So, I'm not sure how it works and I haven't found a sufficient answer by googleing (probably not using the right buzz words). So here it comes: Let's say I have a table like this, let's call it persons
ID | Name | First Name | Country |
---|---|---|---|
1 | Doe | John | USA |
2 | Doe | John | UK |
3 | Doe | John | Brazil |
4 | Meyer | Julia | Germany |
5 | Meyer | Julia | Austria |
6 | Picard | Jean-Luc | France |
7 | Picard | Jean-Luc | UK |
8 | Nakamura | Hikaro | Japan |
Ok, so now I want to select all the rows that have the same name and first name and where at least one country is the UK. So my result set should look like this.

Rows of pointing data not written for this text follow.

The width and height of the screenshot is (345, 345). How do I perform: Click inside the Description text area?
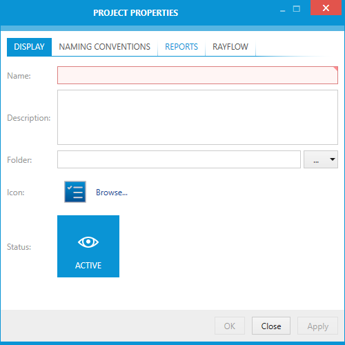(x=197, y=117)
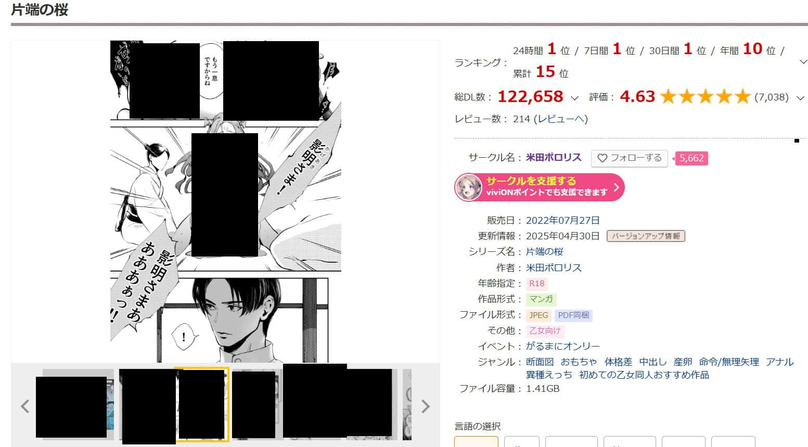
Task: Select the 2022年07月27日 release date link
Action: click(x=563, y=220)
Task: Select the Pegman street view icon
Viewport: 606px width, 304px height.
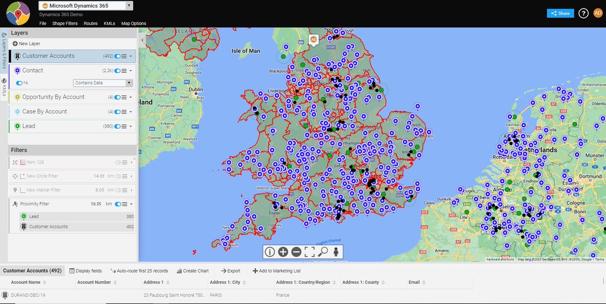Action: [336, 251]
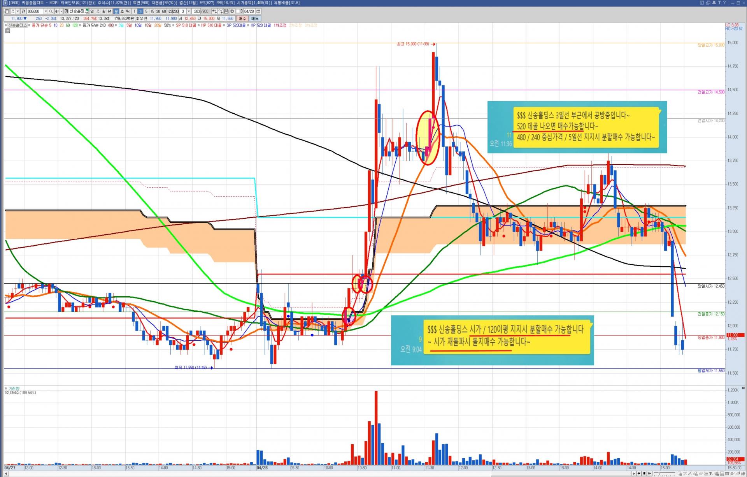Open the date calendar picker icon
Viewport: 747px width, 477px height.
coord(259,11)
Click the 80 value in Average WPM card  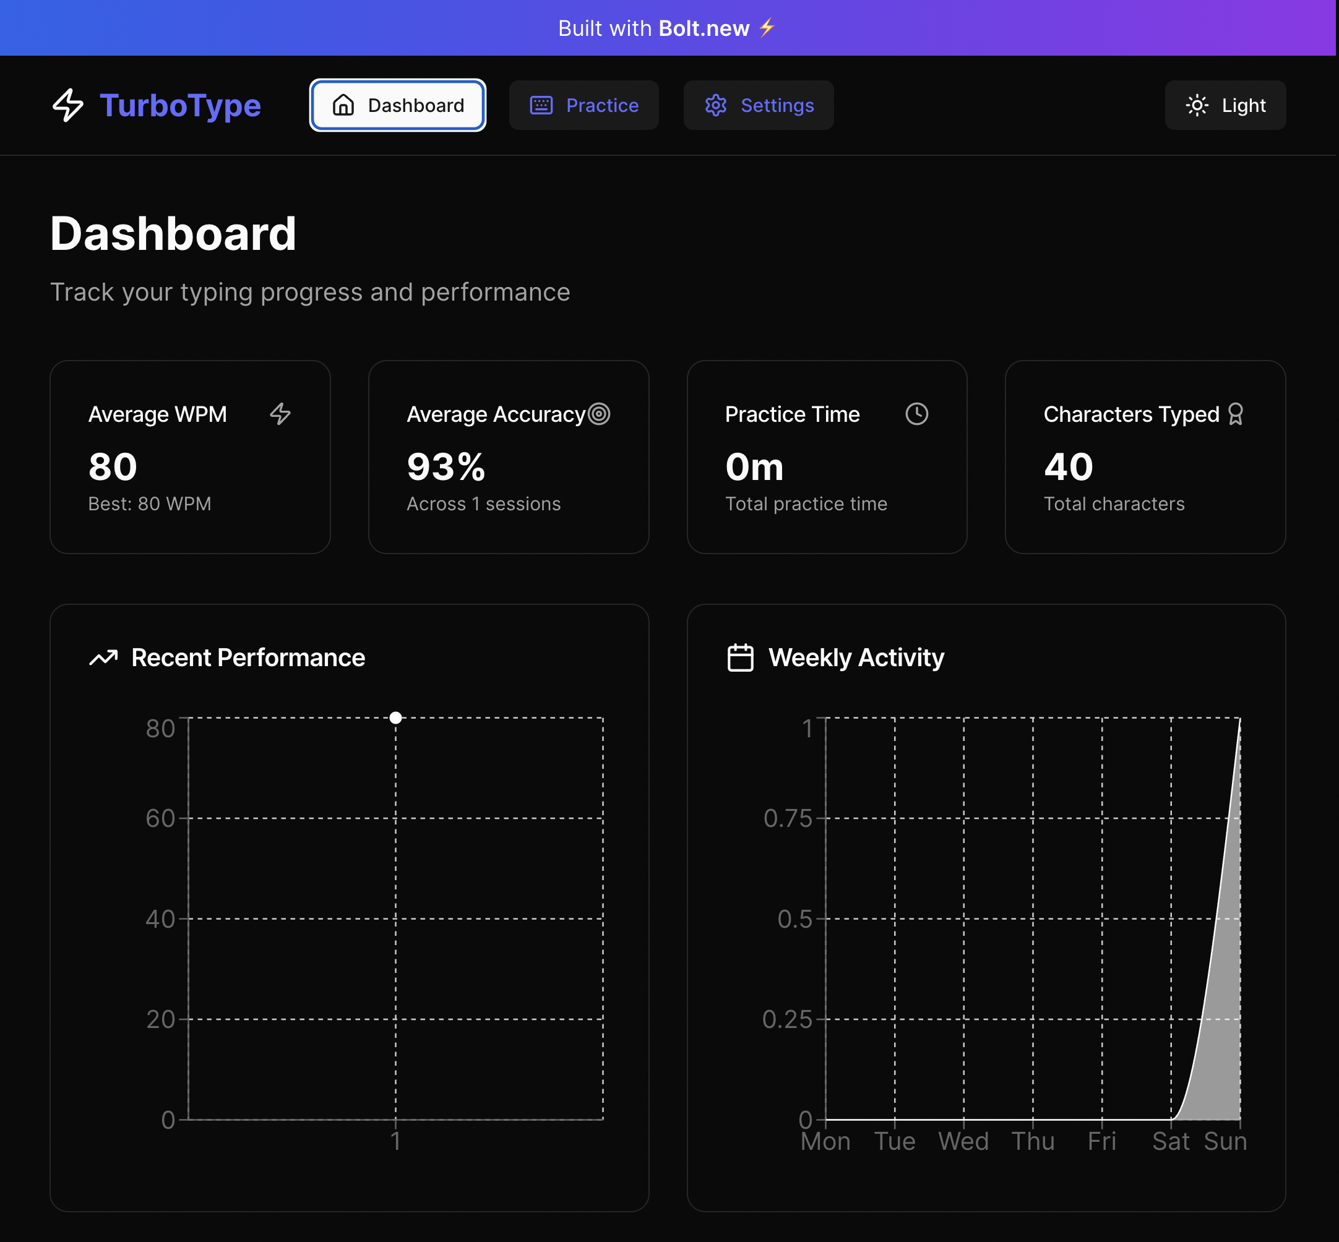tap(113, 467)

ID | Name | First_Name | Country |
---|---|---|---|
1 | Doe | John | USA |
2 | Doe | John | UK |
3 | Doe | John | Brazil |
6 | Picard | Jean-Luc | France |
7 | Picard | Jean-Luc | UK |
I mean, I know how to find doubles in general like this
SELECT *
FROM persons p1
JOIN (SELECT NAME, FIRST_NAME, count(*) FROM PERSONS
GROUP BY FIRST_NAME, NAME having count(*) >1) p2
ON p1.NAME = p2.NAME
AND p1.FIRST_NAME = p2.FIRST_NAME;
But this also results in having Julia Meyer in there and I don't want her in there.
Any suggestions?
CodePudding user response:
Count country of interest conditionally
SELECT *
FROM persons p1
JOIN (
SELECT NAME, FIRST_NAME
FROM PERSONS
GROUP BY FIRST_NAME, NAME
having count(*) > 1 and count(case country = 'UK' then 1 end) >= 1
) p2 ON p1.NAME = p2.NAME
AND p1.FIRST_NAME = p2.FIRST_NAME;
CodePudding user response:
Use EXISTS
:
SELECT p1.*
FROM persons p1
WHERE EXISTS (
SELECT *
FROM persons p2
WHERE p2.ID <> p1.ID
AND p2.Name = p1.Name AND p2.FirstName = p1.FirstName
AND 'UK' IN (p1.Country, p2.Country)
);
See the demo.
CodePudding user response:
I want to select all the rows that have the same name and first name and where at least one country is the UK.
You can use the COUNT
analytic function with conditional aggregation (and solve the problem in a single table scan and without any self-joins):
SELECT id, name, first_name, country
FROM (
SELECT t.*,
COUNT(CASE country WHEN 'UK' THEN 1 END)
OVER (PARTITION BY name, first_name) AS cnt
FROM table_name t
)
WHERE cnt > 0;
Which, for the sample data:
CREATE TABLE table_name (ID, Name, First_Name, Country) AS
SELECT 1, 'Doe', 'John', 'USA' FROM DUAL UNION ALL
SELECT 2, 'Doe', 'John', 'UK' FROM DUAL UNION ALL
SELECT 3, 'Doe', 'John', 'Brazil' FROM DUAL UNION ALL
SELECT 4, 'Meyer', 'Julia', 'Germany' FROM DUAL UNION ALL
SELECT 5, 'Meyer', 'Julia', 'Austria' FROM DUAL UNION ALL
SELECT 6, 'Picard', 'Jean-Luc', 'France' FROM DUAL UNION ALL
SELECT 7, 'Picard', 'Jean-Luc', 'UK' FROM DUAL UNION ALL
SELECT 8, 'Nakamura', 'Hikaro', 'Japan' FROM DUAL;
Outputs:
ID NAME FIRST_NAME COUNTRY 1 Doe John USA 2 Doe John UK 3 Doe John Brazil 6 Picard Jean-Luc France 7 Picard Jean-Luc UK
If you want to find duplicate rows where at least one is UK
then also count all the rows in the partition:
SELECT id, name, first_name, country
FROM (
SELECT t.*,
COUNT(CASE country WHEN 'UK' THEN 1 END)
OVER (PARTITION BY name, first_name) AS cnt_uk,
COUNT(*)
OVER (PARTITION BY name, first_name) AS cnt_all
FROM table_name t
)
WHERE cnt_uk > 0
AND cnt_all >= 2;
Which gives the same output for the sample data.
db<>fiddle here
CodePudding user response:
There are 2 conditions, 1) containing 'UK' AND 2) having count(1) > 1. So, this query below would work.
SELECT p1.*
FROM persons p1
WHERE (p1.NAME, p1.FIRST_NAME) IN (
SELECT p2.NAME, p2.FIRST_NAME
FROM persons p2
WHERE p2.Country = 'UK') AND
AND (p1.NAME, p1.FIRST_NAME) IN (
SELECT p3.NAME, p3.FIRST_NAME
FROM persons p3
GROUP BY p3.NAME, p3.FIRST_NAME
HAVING COUNT(1) > 1)